Incarcerated women often have to face graver prejudices, stigma and discrimination, which makes their rehabilitation a tough challenge, Chief Justice of India NV Ramana said on Wednesday, taking note of the plight of women prisoners.
“As a welfare state, we are obligated to provide women prisoners with programs and services that enable them to effectively reintegrate into the society, on an equal basis with men,” the Chief Justice added.
The remarks came during the Chief Justice’s keynote address at the 32nd Central Authority Meeting of NALSA (National Legal Services Authority). He also expressed pleasure to see the report on rehabilitation of women prisoners, which was among the agenda items for deliberation.
The Chief Justice further provided certain measures for reintegration of women prisoners into the society such as, “non-discriminatory access to education and vocational training, dignified and remunerated work”.
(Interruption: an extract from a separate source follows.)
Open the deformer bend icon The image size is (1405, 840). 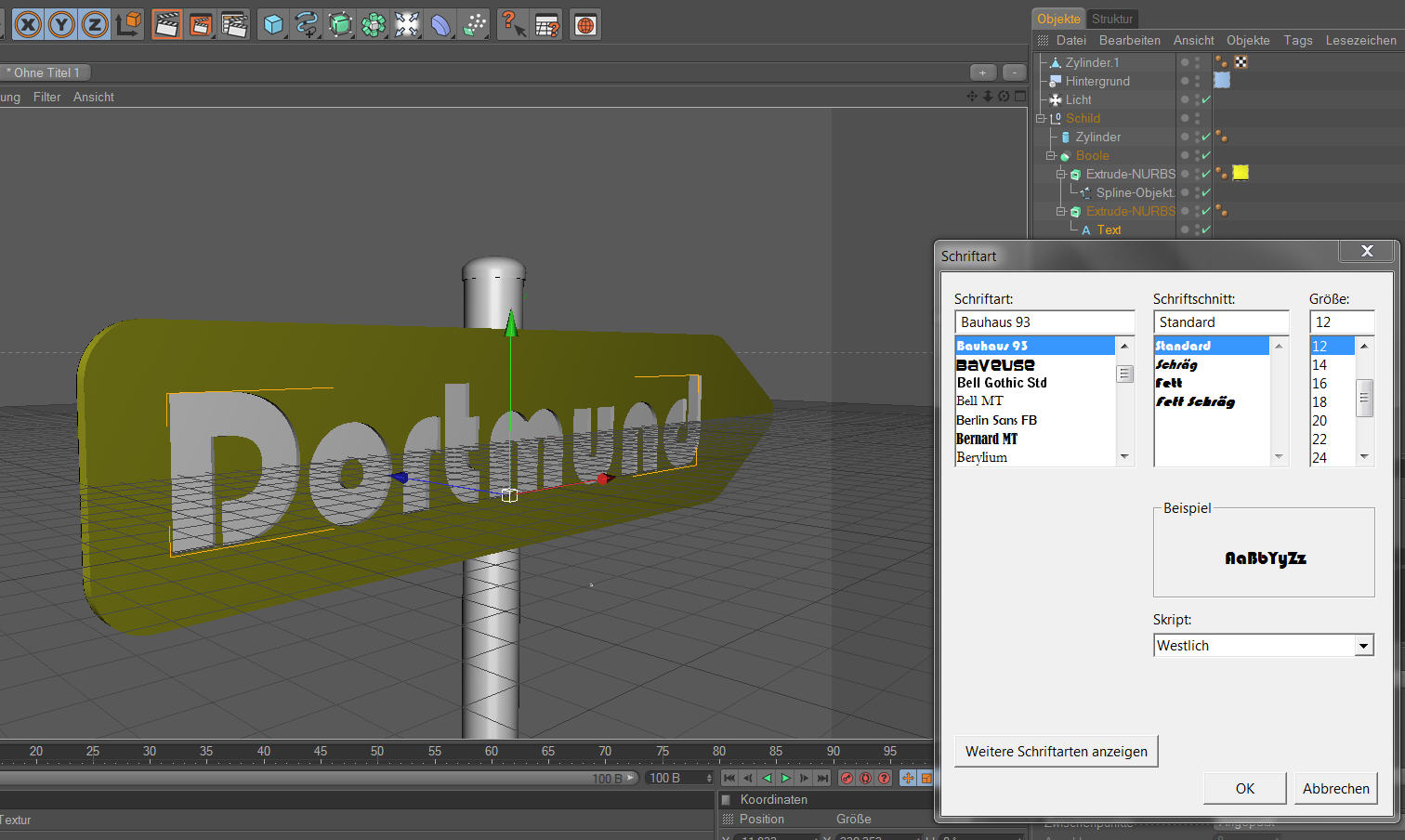[x=440, y=24]
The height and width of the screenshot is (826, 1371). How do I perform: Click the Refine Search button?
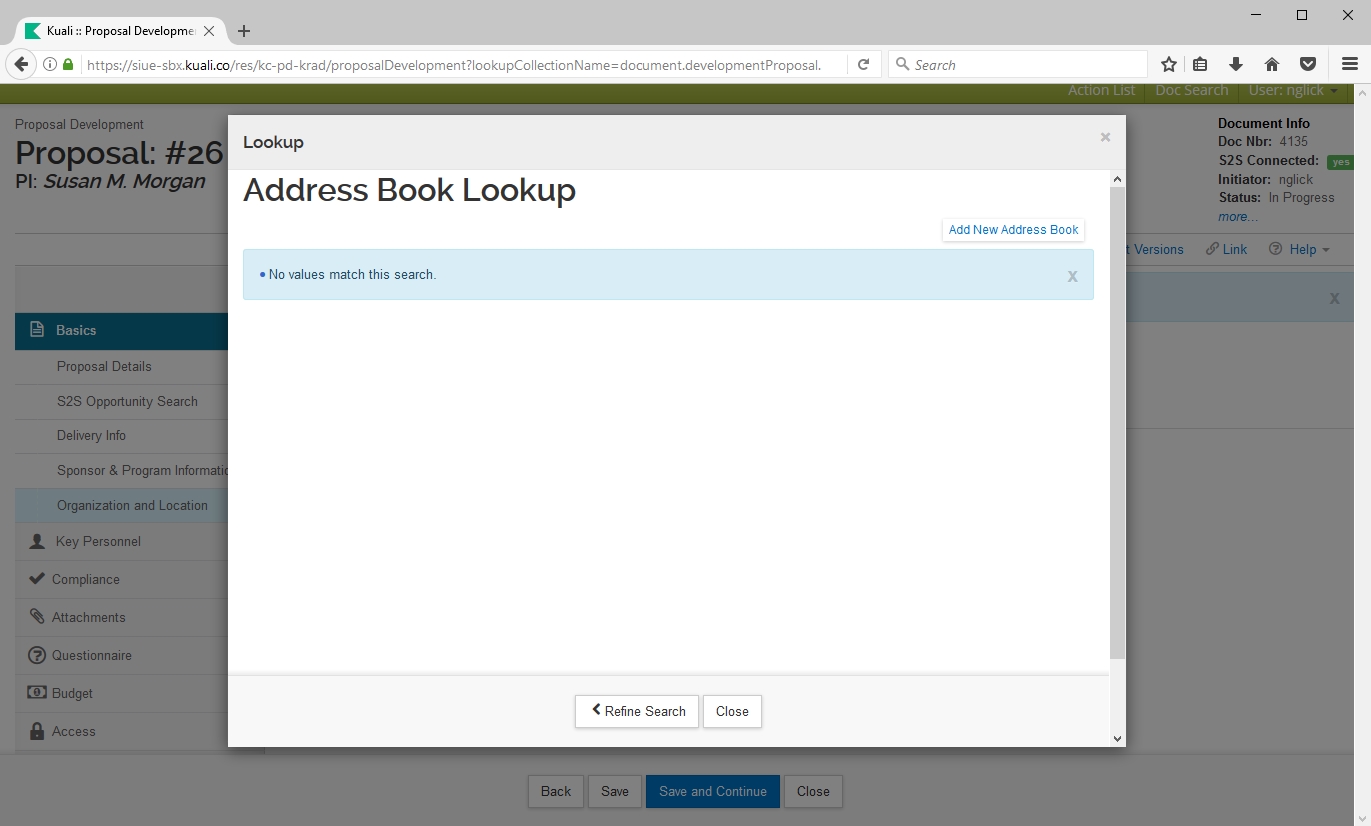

Appreciating the work of the Legal Services Authorities during the recently organised Lok Adalat on September 11, the Chief Justice congratulated the legal services authorities for disposing more than 29.5 lakh cases across 33 States and Union Territories of the country.
Chief Justice Ramana also laid emphasis upon increasing “access to justice” and stated that “although much has been spoken about increasing access to justice, the question remains as to how to ensure effective and substantive access to justice to all classes of people and how to meet these gaps.”
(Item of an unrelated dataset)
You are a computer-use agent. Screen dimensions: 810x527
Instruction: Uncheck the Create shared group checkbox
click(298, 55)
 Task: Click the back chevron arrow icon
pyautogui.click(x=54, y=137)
The meeting was co-chaired by Justice UU Lalit, Executive Chairman, NALSA. Justice Lalit highlighted the issue of overcrowding of prisons and stressed upon the need to take immediate steps in such direction. He also pointed out that due to the pandemic restrictions, the schools are shut and the children living in juvenile homes, observational homes and children homes are in unimaginable situation, wherein only one video monitor is not sufficient to impart basic education to children of different age groups.
Justice Lalit also stressed upon the need to utilise the talent and services of law students, who can bridge the gap and can reach grassroot level of the society by adopting three or four talukas of each district across the country.